Michigan State University President Samuel L. Stanley Jr., M.D. has selected Marlon Lynch to serve as the sixth chief of the MSU Police Department. Based on his vast experience and expertise, Lynch will also hold the title of vice president of public safety.
“The connectivity is coming full circle. I've been in policing now for 28 total years, 25 years in campus policing within higher education. Universities are anchor institutions in their communities. They connect to the city they reside in and have a positive impact on the community. The School of Criminal Justice provided that educational background, and I stay in contact as an alumnus. I'm on campus three to four times a year. To come back full circle as chief is a great feeling.”
Lynch currently serves as chief safety officer for the University of Utah in Salt Lake City. In this position he oversees more than 180 individuals in police, health system security, emergency management and community services. He jumped at the opportunity to guide his alma mater’s police department.
“This is the first time in 40 or 50 plus years that the MSU has actually opened up the position to external candidates. This is not something you look at and say, ‘Oh, well, it'll come back open at some other point.’
“I’ve always had the goal to have a role in police leadership and had identified this particular job as one that I would keep my eye on. If an opportunity presented itself, I most definitely would pursue it. The circumstances are ripe as well. I'm originally from Chicago and it's just a short drive. My family is still in the area. I actually spent a lot of time on the MSU campus growing up as a kid. I have three uncles who live in Lansing, and I have a bunch of cousins in the area. Every summer I'd come up to Lansing and spend a couple of weeks in the area and we'd come over to campus. I've been familiar with MSU for a long time.”
As vice president for public safety and chief of police, Lynch will lead the university’s 120-member police department including community engagement, cybersecurity, emergency management, parking enforcement and traffic engineering. His emphasis will be on community policing and enhancing diversity, equity and inclusion efforts.
“Being part of the community is extremely important in campus policing. My philosophy is based on that: How do we engage our community, our students, our faculty, and our staff? One way to do that is to create opportunities where the community helps define the role of the police services they want, what services they receive, and how they receive them. This is a part of what we're seeing today in the national narrative on police reform.

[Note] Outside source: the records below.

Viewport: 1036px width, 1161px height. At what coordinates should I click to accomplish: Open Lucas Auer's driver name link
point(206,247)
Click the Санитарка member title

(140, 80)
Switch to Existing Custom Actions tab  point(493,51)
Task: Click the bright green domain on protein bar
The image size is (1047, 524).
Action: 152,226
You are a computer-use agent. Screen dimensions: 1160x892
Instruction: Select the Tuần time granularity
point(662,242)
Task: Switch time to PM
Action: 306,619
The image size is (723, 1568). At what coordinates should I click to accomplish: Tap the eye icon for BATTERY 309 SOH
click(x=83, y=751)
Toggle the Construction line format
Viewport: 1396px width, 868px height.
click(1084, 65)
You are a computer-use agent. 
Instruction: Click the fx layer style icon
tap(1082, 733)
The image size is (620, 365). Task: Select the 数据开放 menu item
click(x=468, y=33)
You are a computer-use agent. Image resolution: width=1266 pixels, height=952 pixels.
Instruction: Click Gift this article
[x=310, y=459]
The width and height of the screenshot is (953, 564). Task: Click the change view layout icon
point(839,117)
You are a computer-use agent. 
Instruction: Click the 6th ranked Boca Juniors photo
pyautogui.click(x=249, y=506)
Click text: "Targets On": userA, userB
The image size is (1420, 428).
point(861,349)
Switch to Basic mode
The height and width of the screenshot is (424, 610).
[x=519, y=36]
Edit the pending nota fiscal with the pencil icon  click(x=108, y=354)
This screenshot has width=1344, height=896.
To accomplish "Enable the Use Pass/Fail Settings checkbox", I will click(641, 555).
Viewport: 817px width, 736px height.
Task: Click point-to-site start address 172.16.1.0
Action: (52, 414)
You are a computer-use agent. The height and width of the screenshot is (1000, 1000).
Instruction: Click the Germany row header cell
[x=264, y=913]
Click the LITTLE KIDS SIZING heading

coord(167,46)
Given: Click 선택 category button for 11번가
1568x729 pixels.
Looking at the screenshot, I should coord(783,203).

“All of those can be applicable to college and university campuses, but it's extremely important not to take a cookie cutter approach. What I would like to do with our community is identify what's appropriate for our community and integrate those services into our department through collaboration. Create opportunities for engagement, seek input, and the accountability will come with it.
“Policing has to evolve. Our laws and ordinances are based on what society wants. That's how they're created; what are the social norms? Things have changed and it's time for some laws to change with them. Again, engage the community and find out what they expect to define the role of police.
“And there are opportunities to police in a different way. Police are always on 24/7, 365. And over the years, responsibilities have evolved to include services that were eliminated elsewhere, like some social work. ‘We’ll train the police to a certain limit to provide those services.’ We've outgrown that. The police can do a lot and they can be trained to do many things, but some of the things that we're encountering now in policing, there are experts for this. There's a reason why there are social workers. There's a reason why there are mental health professionals. There's an opportunity for joint response and to have those services be collaborative. Those opportunities are there, and I'm definitely open to working with our community to identify them.”
Do you have some short and long-term goals for the department?
“Short-term, I think it's important to get to know the staff within the department. This will be a new transition for the department, integrating a police chief who is not from within the department. Also, the listening tour with our community is going to be extremely important. I’ll spend a lot of time meeting with our stakeholders on campus and off. Our relationships with East Lansing and Ingham County are important.
“Long-term goals are to focus on the accreditation process. There will be a mix of short and long-term goals in regard to defining the role of police and the direction of our community policing strategies. But it'll all begin with direct feedback from our communities. There are some core foundational components that will need to exist, and how we fill out that framework will come from our community.”
Challenges and opportunities ahead?
“The challenge is what is the immediate need, right? It's identifying that immediate need and being effective and efficient in how we provide solutions. That's a challenge, but I also think there are opportunities.
“It's an experienced team within the Michigan State Police Department; that's an advantage. That's not always the case within university police departments. There's an experienced team here.
“We're going to have to work on our overall representation of the department. Diversity means a lot of things to a lot of people and we need to be representative of our community. The MSU community is extremely diverse, not just in race, but in gender and lifestyle, too. It's important that our police department reflect that. Those are opportunities to me.
“There will be some change that will take place, but our community will be part of that and be directly involved in how that takes place. I'll always be available. I will be on campus and I'll be actively around all the time, reacquainting myself with the institution and the university grounds. I look forward to being an active part of the MSU community and to being engaged and around all the time, not just when things may not be going well.”